Internal Conflict Reporting in Ethiopian Newspapers: Peace Journalism or War Journalism
Currently, conflict seems to be highly prevailing in many African countries due to various reasons. The Horn of Africa is especially known as a place where recurrent conflicts have occurred due to ethnic, religious, border, unfair control of resources and others. Since Ethiopia is in the Horn of Africa where it bears strategic importance for many nations, the country has been facing various conflicts.
It is clear that the mass media can play an important role in making aware of the government and other concerned parties to take both pre-emptive action in preventing and resolving conflicts and post conflict reactions. In view of Peace Journalism, concentrates on the positive values of journalism in ensuring peace during conflicts and wars, the media shall pay more attention when they frame and cover conflict stories.
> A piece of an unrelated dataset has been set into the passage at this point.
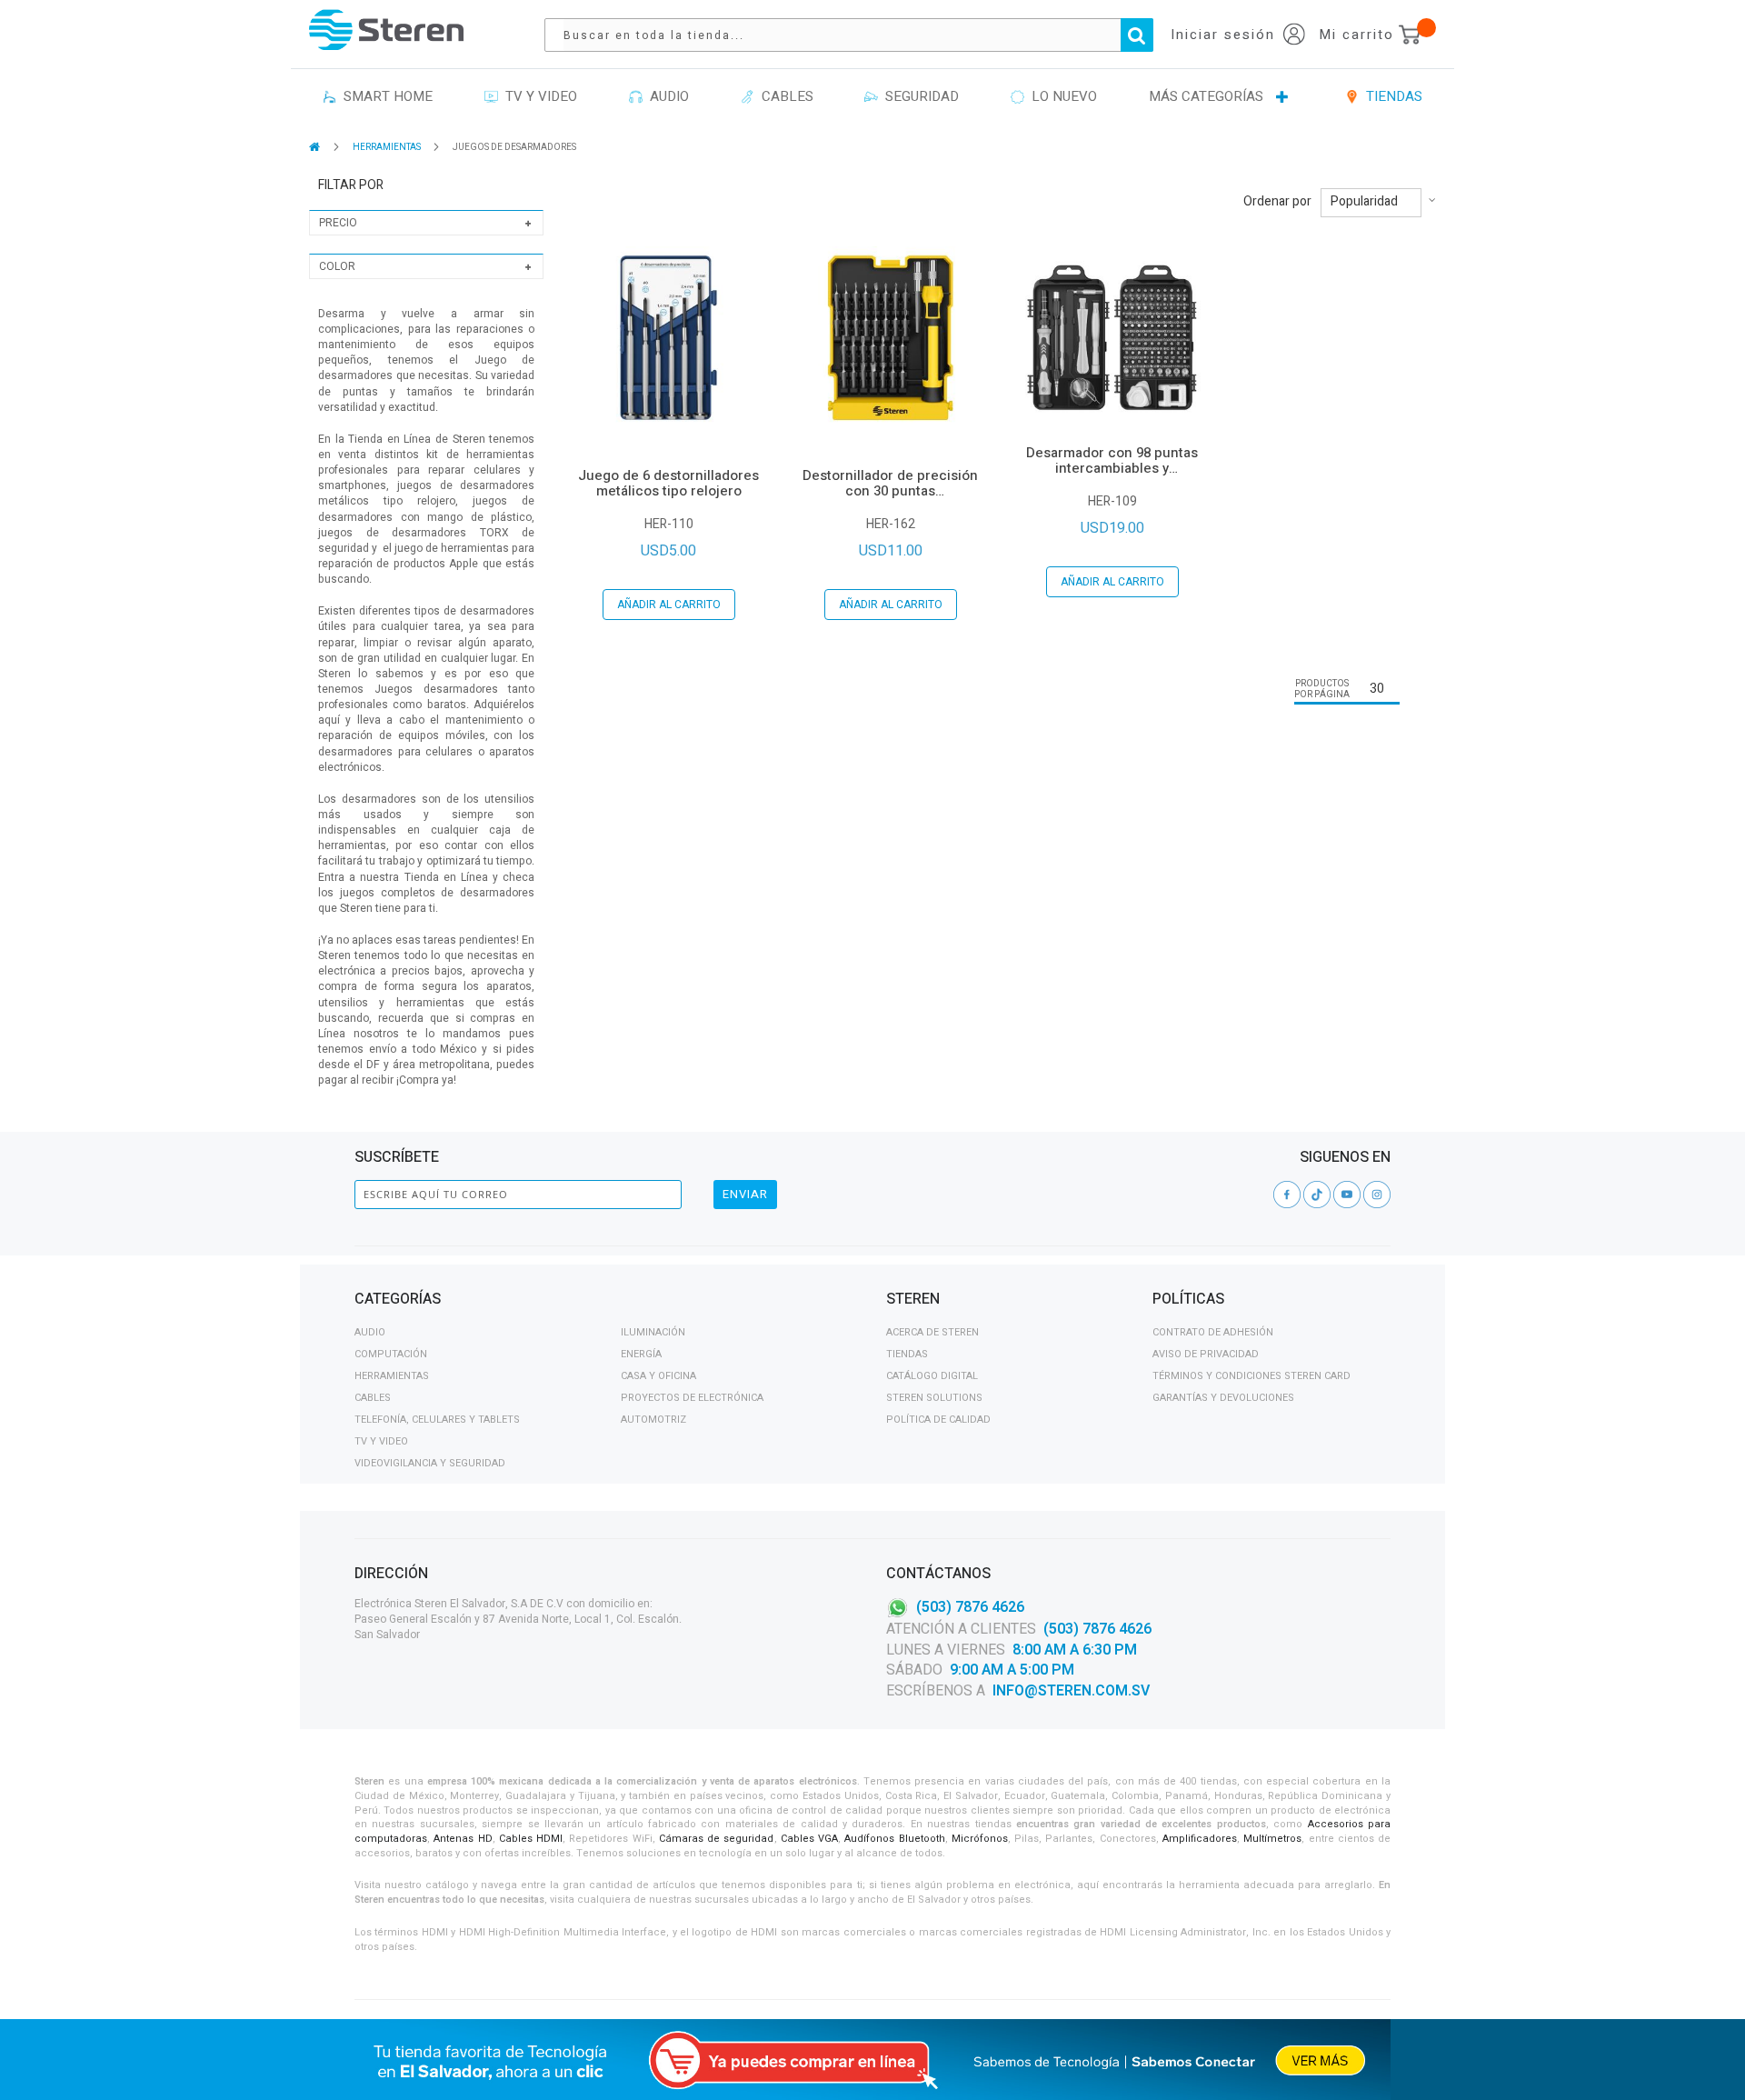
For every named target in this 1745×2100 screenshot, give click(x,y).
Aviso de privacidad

Despite the differences on journalism between developing and developed world in terms of resources, training and contexts (media ownership, politics culture and others), investigating how PJ has been practiced in Ethiopia will be another (most probably different) dimension and contribution to the theory. In conditions that ownership, editorial decision, and professionalization in the Ethiopian media are likely to have impacts on journalism, assessing how internal conflicts have been covered will surely add new perspective on the conceptual framework of PJ.
Precisely, the project is, first, to examine how internal conflicts in Ethiopia have been covered on the local newspapers, and then to empirically assess the effectiveness of the emerging model of PJ in the local media in the country. These explorations will in turn help to add values on the growing body of research and attempts to make a conceptual contribution to the debates on PJ theory.